*** Block opens ***

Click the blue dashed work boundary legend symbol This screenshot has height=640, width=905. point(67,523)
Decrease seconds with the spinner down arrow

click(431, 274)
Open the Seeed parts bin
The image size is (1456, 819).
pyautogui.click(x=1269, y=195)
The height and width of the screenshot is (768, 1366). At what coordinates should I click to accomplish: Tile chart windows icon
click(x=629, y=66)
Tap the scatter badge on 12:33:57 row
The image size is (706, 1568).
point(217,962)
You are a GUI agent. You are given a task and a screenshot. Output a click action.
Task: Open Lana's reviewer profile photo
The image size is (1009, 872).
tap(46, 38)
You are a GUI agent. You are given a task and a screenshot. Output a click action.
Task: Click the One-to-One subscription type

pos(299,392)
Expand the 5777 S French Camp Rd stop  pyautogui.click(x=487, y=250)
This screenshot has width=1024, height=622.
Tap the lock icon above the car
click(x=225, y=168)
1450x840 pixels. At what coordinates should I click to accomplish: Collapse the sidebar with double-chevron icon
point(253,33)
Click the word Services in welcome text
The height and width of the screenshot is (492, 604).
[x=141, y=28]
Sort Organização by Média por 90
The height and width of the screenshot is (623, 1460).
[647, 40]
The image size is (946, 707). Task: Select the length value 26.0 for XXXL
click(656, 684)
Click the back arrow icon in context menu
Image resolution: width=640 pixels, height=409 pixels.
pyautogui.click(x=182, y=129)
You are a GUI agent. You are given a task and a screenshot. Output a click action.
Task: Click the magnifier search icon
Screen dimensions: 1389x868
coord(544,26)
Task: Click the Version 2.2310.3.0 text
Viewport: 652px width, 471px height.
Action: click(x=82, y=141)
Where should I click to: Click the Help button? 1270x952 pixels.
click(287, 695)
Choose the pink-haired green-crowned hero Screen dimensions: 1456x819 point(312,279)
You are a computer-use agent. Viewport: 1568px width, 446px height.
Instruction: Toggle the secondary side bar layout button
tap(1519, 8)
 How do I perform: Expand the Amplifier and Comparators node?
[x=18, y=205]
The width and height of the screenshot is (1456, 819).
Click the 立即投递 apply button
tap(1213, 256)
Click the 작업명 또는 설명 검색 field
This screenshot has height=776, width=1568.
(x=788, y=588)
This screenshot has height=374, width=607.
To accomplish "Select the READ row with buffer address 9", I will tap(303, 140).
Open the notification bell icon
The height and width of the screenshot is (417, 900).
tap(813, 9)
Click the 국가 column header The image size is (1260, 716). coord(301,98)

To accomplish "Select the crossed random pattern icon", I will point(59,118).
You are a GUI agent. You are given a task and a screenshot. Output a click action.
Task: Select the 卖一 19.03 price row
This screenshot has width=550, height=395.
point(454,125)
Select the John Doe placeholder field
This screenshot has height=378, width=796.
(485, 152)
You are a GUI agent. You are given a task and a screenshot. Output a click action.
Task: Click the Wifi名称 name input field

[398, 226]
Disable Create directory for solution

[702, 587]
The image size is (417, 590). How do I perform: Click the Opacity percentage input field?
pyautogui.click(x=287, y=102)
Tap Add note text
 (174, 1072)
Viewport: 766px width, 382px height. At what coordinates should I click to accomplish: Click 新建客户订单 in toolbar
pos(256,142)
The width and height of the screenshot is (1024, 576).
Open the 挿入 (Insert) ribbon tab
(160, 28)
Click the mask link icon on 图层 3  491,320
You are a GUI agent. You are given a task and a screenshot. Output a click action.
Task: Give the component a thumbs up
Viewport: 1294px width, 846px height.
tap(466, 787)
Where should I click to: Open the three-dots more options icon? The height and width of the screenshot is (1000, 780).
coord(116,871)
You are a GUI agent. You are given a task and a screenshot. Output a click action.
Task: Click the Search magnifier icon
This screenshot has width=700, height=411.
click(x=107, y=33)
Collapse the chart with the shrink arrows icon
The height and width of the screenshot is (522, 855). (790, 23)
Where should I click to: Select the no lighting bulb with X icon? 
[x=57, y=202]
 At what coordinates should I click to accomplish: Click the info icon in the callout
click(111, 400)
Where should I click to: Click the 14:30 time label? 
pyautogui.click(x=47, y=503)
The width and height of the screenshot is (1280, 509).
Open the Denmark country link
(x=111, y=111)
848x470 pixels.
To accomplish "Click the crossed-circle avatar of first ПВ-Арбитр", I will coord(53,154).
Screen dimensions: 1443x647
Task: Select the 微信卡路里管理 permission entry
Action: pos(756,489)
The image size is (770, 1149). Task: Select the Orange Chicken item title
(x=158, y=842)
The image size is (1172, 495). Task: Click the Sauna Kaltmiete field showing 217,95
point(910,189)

*** Block closes ***

** Exercise directions **
Write down, word for word, the lines above from the one containing "The width and height of the screenshot is (1456, 819)." through the one containing "Select the John Doe placeholder field", both ends included.

** The answer **
The width and height of the screenshot is (1456, 819).
Click the 立即投递 apply button
tap(1213, 256)
Click the 작업명 또는 설명 검색 field
This screenshot has height=776, width=1568.
(x=788, y=588)
This screenshot has height=374, width=607.
To accomplish "Select the READ row with buffer address 9", I will tap(303, 140).
Open the notification bell icon
The height and width of the screenshot is (417, 900).
tap(813, 9)
Click the 국가 column header The image size is (1260, 716). coord(301,98)

To accomplish "Select the crossed random pattern icon", I will point(59,118).
You are a GUI agent. You are given a task and a screenshot. Output a click action.
Task: Select the 卖一 19.03 price row
This screenshot has width=550, height=395.
point(454,125)
Select the John Doe placeholder field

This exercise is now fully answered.